Too Many Interests, Too Little Progress: Why Focus Beats Curiosity
If you've ever felt like you're constantly working on things but nothing ever really finishes, you’re not alone. For people who are naturally curious or idea-driven, having too many interests can feel like a gift—until it becomes a curse.
Think of it like this:
Having too many interests is like opening 27 tabs in your browser.
It feels like you're doing a lot, but really, you're just draining your system. Nothing gets enough attention to truly load.
Curiosity vs. Clarity
Curiosity is a powerful trait. It drives exploration, sparks innovation, and leads you to discover things others miss. But without clarity and boundaries, it quickly becomes a distraction.
Many of us fall into the trap of believing we can juggle five projects at once—launch a side business, start a podcast, learn 3 new skills, and build an app—all while holding down a full-time job.
The result?
Nothing ships. Everything lingers.
You stay "busy" but make very little actual progress.
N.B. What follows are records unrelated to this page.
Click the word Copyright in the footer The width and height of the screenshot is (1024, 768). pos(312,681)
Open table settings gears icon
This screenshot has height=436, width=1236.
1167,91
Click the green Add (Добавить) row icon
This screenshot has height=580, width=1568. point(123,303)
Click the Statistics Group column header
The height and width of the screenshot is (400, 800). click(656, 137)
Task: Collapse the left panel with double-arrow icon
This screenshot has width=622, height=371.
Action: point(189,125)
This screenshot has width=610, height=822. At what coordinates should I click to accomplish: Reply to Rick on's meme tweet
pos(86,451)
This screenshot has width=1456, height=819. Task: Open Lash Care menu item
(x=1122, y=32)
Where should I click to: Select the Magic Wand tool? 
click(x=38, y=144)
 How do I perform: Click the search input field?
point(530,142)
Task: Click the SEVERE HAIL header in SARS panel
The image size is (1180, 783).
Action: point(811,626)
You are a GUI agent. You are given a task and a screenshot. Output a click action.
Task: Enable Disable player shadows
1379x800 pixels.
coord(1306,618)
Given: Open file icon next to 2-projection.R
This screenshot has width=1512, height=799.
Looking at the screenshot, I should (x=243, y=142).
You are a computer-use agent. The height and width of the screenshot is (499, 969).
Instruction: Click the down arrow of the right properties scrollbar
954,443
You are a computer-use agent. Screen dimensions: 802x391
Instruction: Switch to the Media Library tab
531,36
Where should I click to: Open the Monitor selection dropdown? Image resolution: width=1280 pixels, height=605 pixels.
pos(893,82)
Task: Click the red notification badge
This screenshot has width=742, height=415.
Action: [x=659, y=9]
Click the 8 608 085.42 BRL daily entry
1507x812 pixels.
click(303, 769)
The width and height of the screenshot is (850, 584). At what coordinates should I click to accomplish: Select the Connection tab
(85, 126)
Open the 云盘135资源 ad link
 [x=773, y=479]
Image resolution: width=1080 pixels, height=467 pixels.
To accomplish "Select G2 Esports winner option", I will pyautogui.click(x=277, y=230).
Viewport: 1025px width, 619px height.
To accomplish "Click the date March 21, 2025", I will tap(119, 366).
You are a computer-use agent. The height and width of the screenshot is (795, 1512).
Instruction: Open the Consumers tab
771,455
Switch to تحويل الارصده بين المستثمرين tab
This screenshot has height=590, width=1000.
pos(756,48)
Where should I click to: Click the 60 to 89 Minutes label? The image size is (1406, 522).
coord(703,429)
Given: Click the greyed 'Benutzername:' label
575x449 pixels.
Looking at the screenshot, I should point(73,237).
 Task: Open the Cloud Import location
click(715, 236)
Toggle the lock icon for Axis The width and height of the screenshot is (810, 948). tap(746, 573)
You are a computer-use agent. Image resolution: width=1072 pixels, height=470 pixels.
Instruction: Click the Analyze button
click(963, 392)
The Real Challenge: Ruthless Prioritization
The hard part isn't starting things.
The hard part is cutting things.
It's not easy to say no to a fun idea or an exciting new skill. But long-term, real impact doesn't come from being involved in everything—it comes from going deep on a few things that truly matter.
You need to ask:
- Which interest aligns directly with your long-term goals?
- Which project, if completed, would open doors to other meaningful outcomes?
- Which effort has the potential to compound over time?
Compounding Effort: The Hidden Multiplier
In investing, compound interest makes money grow faster.
In work, compounding effort makes skill, reputation, and opportunity grow faster.
If you switch too often, you're always starting from zero. But when you stick with one lane long enough—build the same product, refine the same skill, show up in the same community—you start seeing results that multiply.
That’s the difference between activity and progress.
Done > Perfect. Finished > Started.
Half-baked ideas won’t build your career.
A portfolio full of "work in progress" won’t impress anyone.
What moves the needle is shipping.
Finishing something—even imperfectly—is always better than juggling five things that never see daylight.
How to Handle the Overflow
You don’t need to kill all your interests. Just don’t act on all of them at once. Some tips:
- Keep an "idea parking lot"—a simple doc or notes app where you store exciting thoughts without acting on them right away.
- Block focused time to go deep on your main thing. One big task a day beats ten tiny ones.
- Set completion criteria—before you start something, ask: what does “done” look like?
Finally
It’s fun to chase new ideas, but if you want real progress, you have to focus, cut, and commit. Not forever—just long enough to get something over the finish line.
Because in the end, it's not about how many things you start.
It’s about what you actually finish.